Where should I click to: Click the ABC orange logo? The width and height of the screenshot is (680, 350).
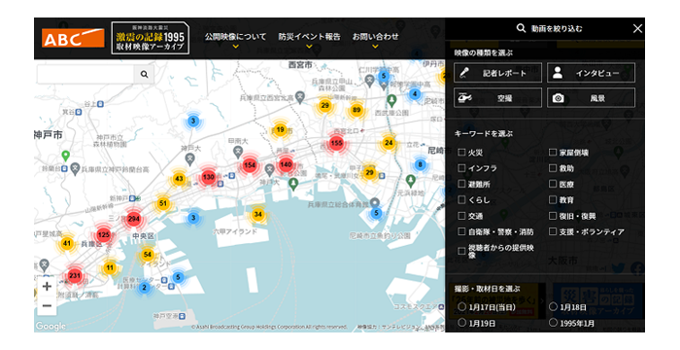[73, 38]
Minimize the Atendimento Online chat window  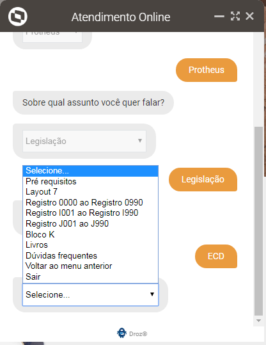pyautogui.click(x=219, y=16)
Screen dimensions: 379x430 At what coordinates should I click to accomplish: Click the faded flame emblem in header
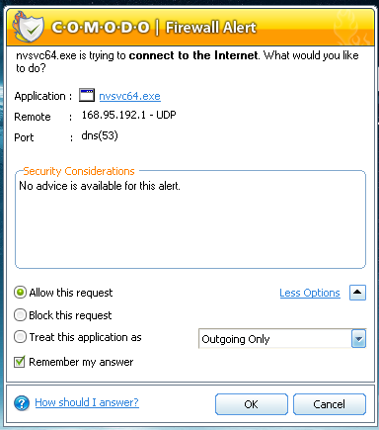(352, 28)
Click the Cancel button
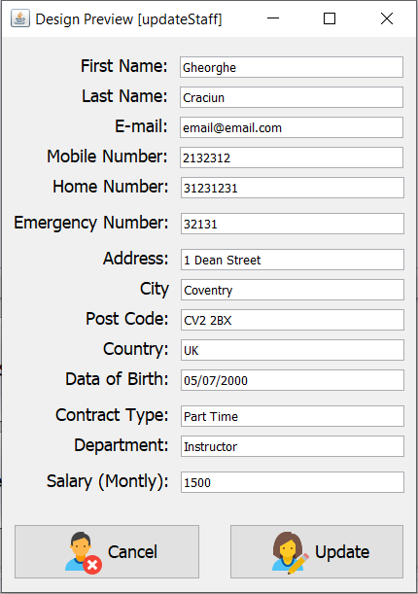 (107, 551)
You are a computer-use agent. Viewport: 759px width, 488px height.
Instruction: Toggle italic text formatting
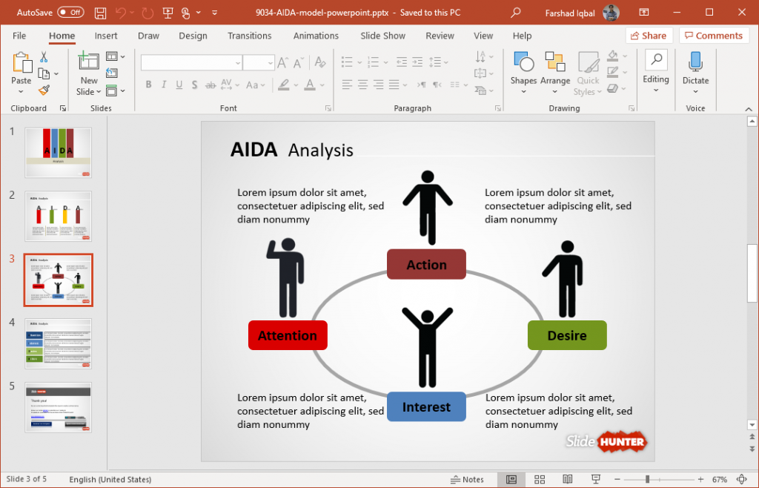(163, 86)
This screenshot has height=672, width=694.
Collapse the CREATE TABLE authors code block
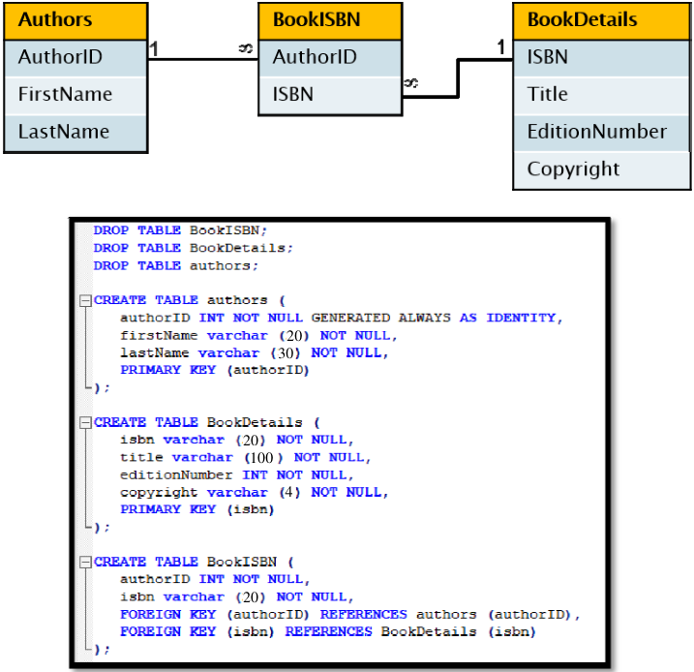[x=85, y=301]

• _Required work_:
Restate word for word the lines beginning with the one that contains "Screen dimensions: 379x430" and ending with the last line of the listing; pictures stay out.

• _Task output_:
Screen dimensions: 379x430 At what coordinates should I click to accomplish: Click the faded flame emblem in header
(352, 28)
Click the Cancel button
 (107, 551)
You are a computer-use agent. Viewport: 759px width, 488px height.
Instruction: Toggle italic text formatting
(163, 86)
This screenshot has height=672, width=694.
Collapse the CREATE TABLE authors code block
[x=85, y=301]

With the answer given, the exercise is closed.